ESMValCore supports a modular system for reading data from various data sources. In the future, this module may be extended with support for writing output data.

The interface is defined in the esmvalcore.io.protocol module and the other modules here provide an implementation for a particular data source.

esmvalcore.io#

A modular system for reading input data from various sources.

An input data source can be defined in the configuration by using esmvalcore.config.CFG, for example:

>>> from esmvalcore.config import CFG
>>> CFG["projects"]["CMIP6"]["data"]["local"] = {
        "type": "esmvalcore.local.LocalDataSource",
        "rootpath": "~/climate_data",
        "dirname_template": "{project}/{activity}/{institute}/{dataset}/{exp}/{ensemble}/{mip}/{short_name}/{grid}/{version}",
        "filename_template": "{short_name}_{mip}_{dataset}_{exp}_{ensemble}_{grid}*.nc",
    }

or as a YAML configuration file:

projects:
  CMIP6:
    data:
      local:
        type: "esmvalcore.local.LocalDataSource"
        rootpath: "~/climate_data"
        dirname_template: "{project}/{activity}/{institute}/{dataset}/{exp}/{ensemble}/{mip}/{short_name}/{grid}/{version}"
        filename_template: "{short_name}_{mip}_{dataset}_{exp}_{ensemble}_{grid}*.nc"

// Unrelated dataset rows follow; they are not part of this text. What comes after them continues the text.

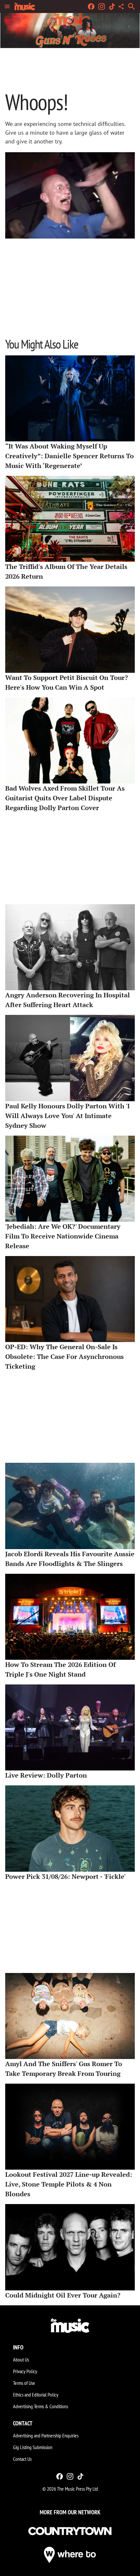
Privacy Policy (25, 2371)
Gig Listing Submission (32, 2447)
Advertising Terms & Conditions (40, 2406)
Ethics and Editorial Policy (35, 2394)
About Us (21, 2359)
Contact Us (22, 2458)
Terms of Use (24, 2382)
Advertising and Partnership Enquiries (45, 2435)
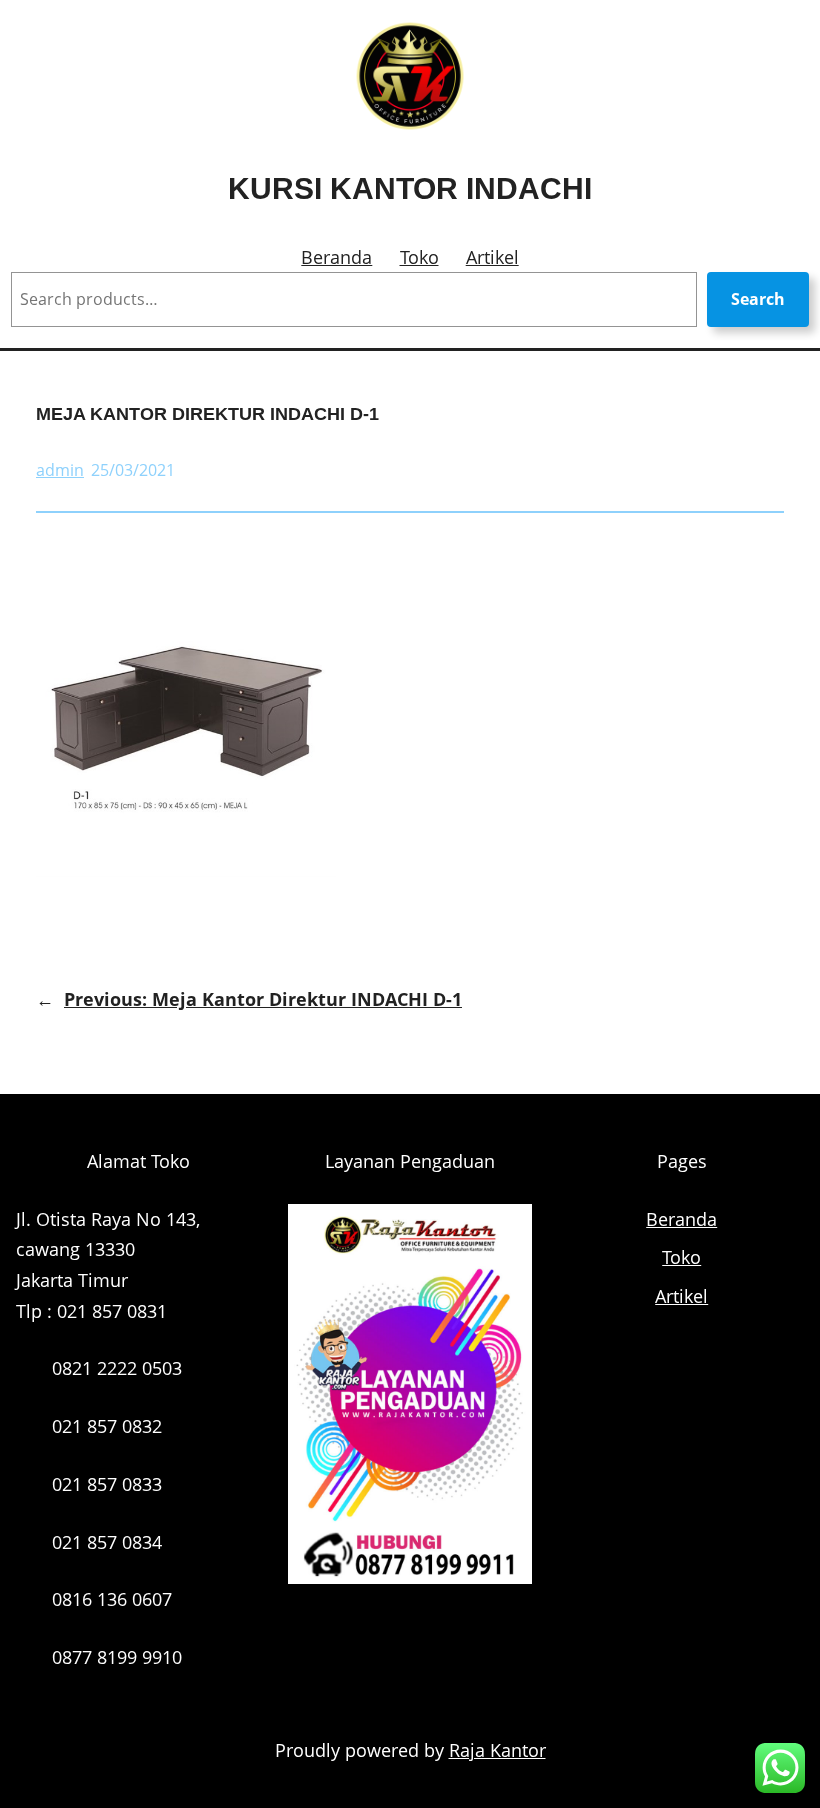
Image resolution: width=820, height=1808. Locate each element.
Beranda (336, 257)
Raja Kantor (497, 1750)
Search (758, 299)
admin (60, 470)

where CMIP6 is a project, and local is a unique name describing the data source. The data source type, esmvalcore.local.LocalDataSource, in the example above, needs to implement the esmvalcore.io.protocol.DataSource protocol. Any remaining key-value pairs in the configuration, rootpath, dirname_template, and filename_template in this example, are passed as keyword arguments to the data source when it is created.

If there are multiple data sources configured for a project, deduplication of search results happens based on the esmvalcore.io.protocol.DataElement.name attribute and the "version" facet in esmvalcore.io.protocol.DataElement.facets of the data elements provided by the data sources. If no version facet is specified in the search, the latest version will be used. If there is a tie, the data element provided by the data source with the lowest value of esmvalcore.io.protocol.DataSource.priority is chosen.

Functions:

load_data_sources(session[, project])

Get the list of available data sources.

esmvalcore.io.load_data_sources(session: Session, project: str | None = None) list[DataSource][source]#

Get the list of available data sources.

If no priority is configured for a data source, the default priority of 1 is used.

Parameters:
  • session (Session) – The configuration.

  • project (str | None) – If specified, only data sources for this project are returned.

Returns:

A list of available data sources.

Return type:

list of DataSource

Raises:

ValueError: – If the project or its settings are not found in the configuration.